Kimi emekliler dine yönelir, kimisi durmadan nerede bir etkinlik varsa onu takip eder. Bazıları siyasete atılıp yoksulları kalkındırmaya çalıştığını sanır. İnsanı kenara bırakıp toprakla vakit geçirenlerin sayısı az değildir. Diğerleri kendilerini onarmak için şiirler, kitaplar yazar. Yapılan tüm bu işlerde bir amaç duygusu bulurlar. Coşku, neşe, iyimserlik, iç ferahlığı, sakinlik taşırlar. Bu anlam ve amacı fark etmeyenler kendini daha mutsuz, endişeli, depresif, sıkıntılı, huzursuz ve sömürülmüş hissedip içe kapanırlar. Ancak bu koşuşturmada erdemin özü sevgiye kavuşmak, hayata katkı sunmak, gönüllülük ikliminde iyi kalpli bir insan olarak üretkenliğe yönelmek unutulmamalıdır.
Her ne kadar insanları en çok cennet, bürokratları en çok makam etkilese de; hiçbir makam ve mevki kimseye baki değildir. Bir kariyer memuru olarak diplomatlık görev dâhil bürokrasinin çeşitli kademelerinde uzun yıllar görev yaptım. Kısmetse nisan ayının ilk günü olan doğum günümde emekliliğe ayrılacağım. Huzur kalpte duyulan rahatlık duygusu; mutluluk ise özlem, istek, arzu ve hedeflere kavuştuktan sonra duyulan sevinç halidir. Bunları keşfeden biri olarak; emeklilik yaşamım boyunca sağlıklı, verimli bir hayat yolculuğunu sürdürmeye çalışacağım.

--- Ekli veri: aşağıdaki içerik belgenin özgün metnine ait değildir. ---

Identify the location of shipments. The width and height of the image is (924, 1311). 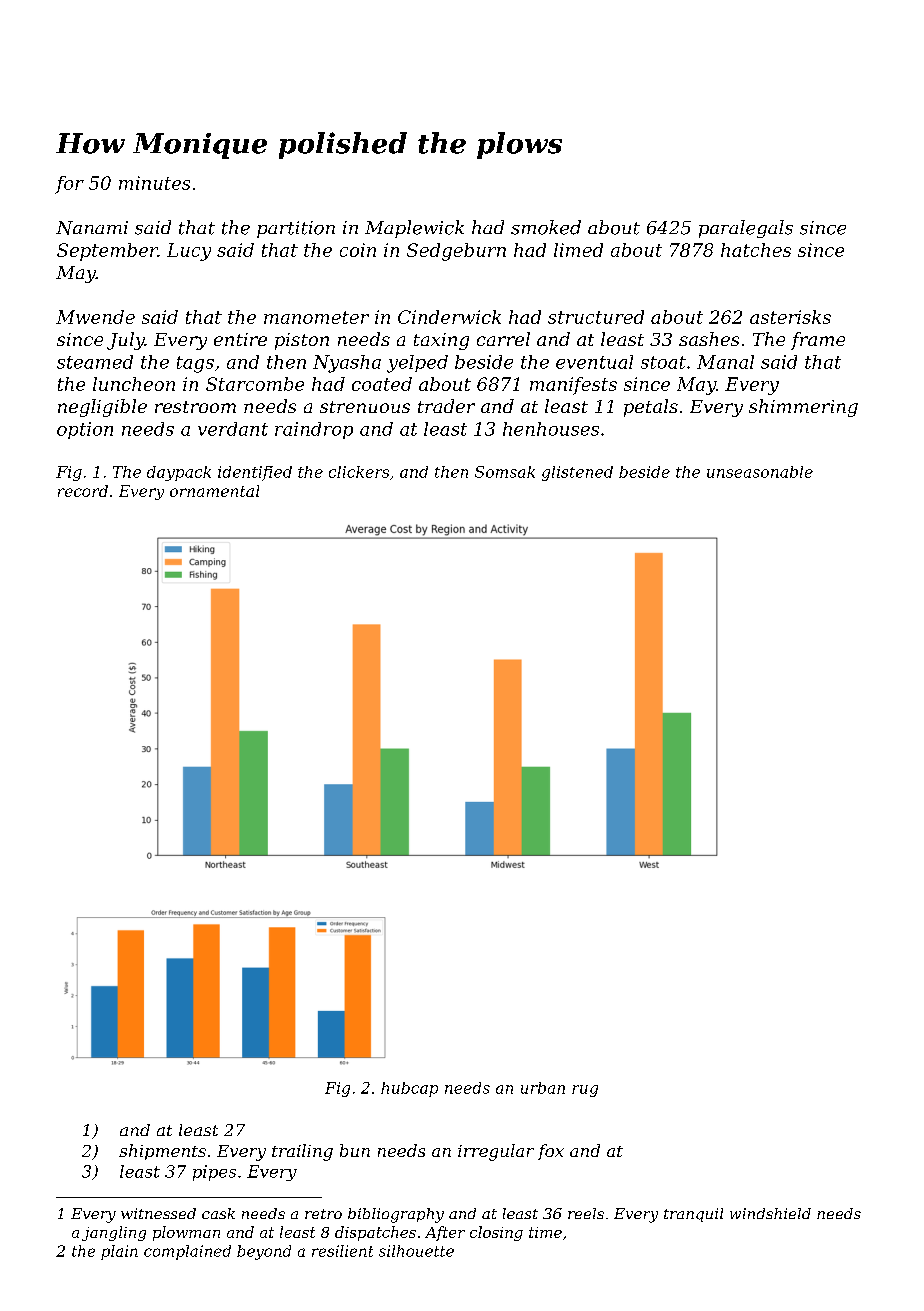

Emekli kişi yenilikleri anlamayı ve hayatında uygulamayı sürdürüp kendisini teknolojik gelişmelere adapte etmeyi başarırsa, sevdikleriyle beraber yaşarken hem kendi, hem de onların hayatını çok kolaylaştırmış olacaktır. Olgun ve bilge bir yaşam sürdürmenizi dilerim.